O estilo, ainda que irregular, é a grande qualidade
do prosador cearense. Bastante ousada para a época, por exemplo, sua transcrição
da fala de escravos e sertanejos analfabetos. Por vezes, no entanto, a voz do
narrador sai tisnada pela repolhuda retórica romântica: “Pela porta do lado
entrava finalmente a eterna mocidade do amanhecer (...) a frescura daquela
embalsamada atmosfera de junho com a sua belíssima nota de inimitável
diapasão.”
A narrativa propriamente dita é seu tanto descosida.
São um pouco exagerados certos elogios da crítica à caracterização da
protagonista, em torno da qual gravita um mundinho roceiro e aldeão, composto de
“localidades que só leem as diatribes da imprensa indecorosa das capitais, só
adoram santos de pau pincelados de ouro, só conhecem Deus pelo latim do
vigário” – o trecho lembra a sátira de Eça à província de Portugal, raro
vestígio inegável de influência naturalista no romance.

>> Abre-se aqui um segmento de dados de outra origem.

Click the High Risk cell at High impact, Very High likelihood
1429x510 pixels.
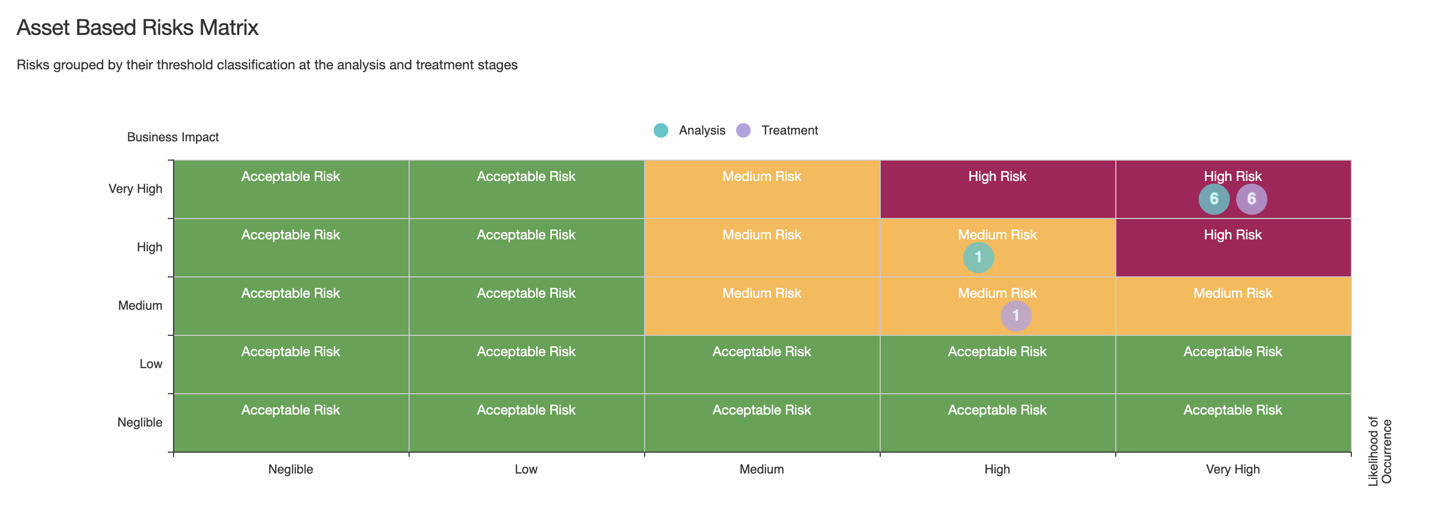pos(1233,248)
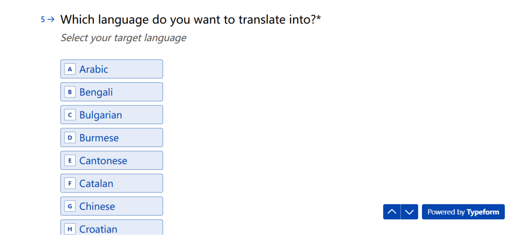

O enredo culmina num assassinato. A década e meia
vivida por Margarida Barros, herdeira do Poço da Moita e de várias outras
fazendas, com o marido frouxo (já por ser de extração econômica inferior),
encerra-se quando ela paga um empregado para matá-lo. O motivo do crime, amores
da protagonista com o janota Secundino, sobrinho do assassinado, fica pintado
com tintas muito leves nessa “água-forte do latifúndio nordestino” (Alfredo
Bosi).
Não há dúvida de que Margarida tem uma fixação pelo
rapaz, mas em nenhum momento fica estabelecida a natureza carnal da relação entre
ambos. Teriam o sobrinho e a tia virado amantes depois do retorno de uma festa
noturna? É provável, mas o enredo não provê a resposta a essa pergunta, como a várias
outras. E a lacuna parece não resultar de nenhuma intenção poético-narrativa.
O romance entretece episódios que culminam no
assassinato de Quinquim, mas a elaboração das razões da criminosa, como da
desconfiança do marido, também estaciona numa indefinição à beira do impressionismo.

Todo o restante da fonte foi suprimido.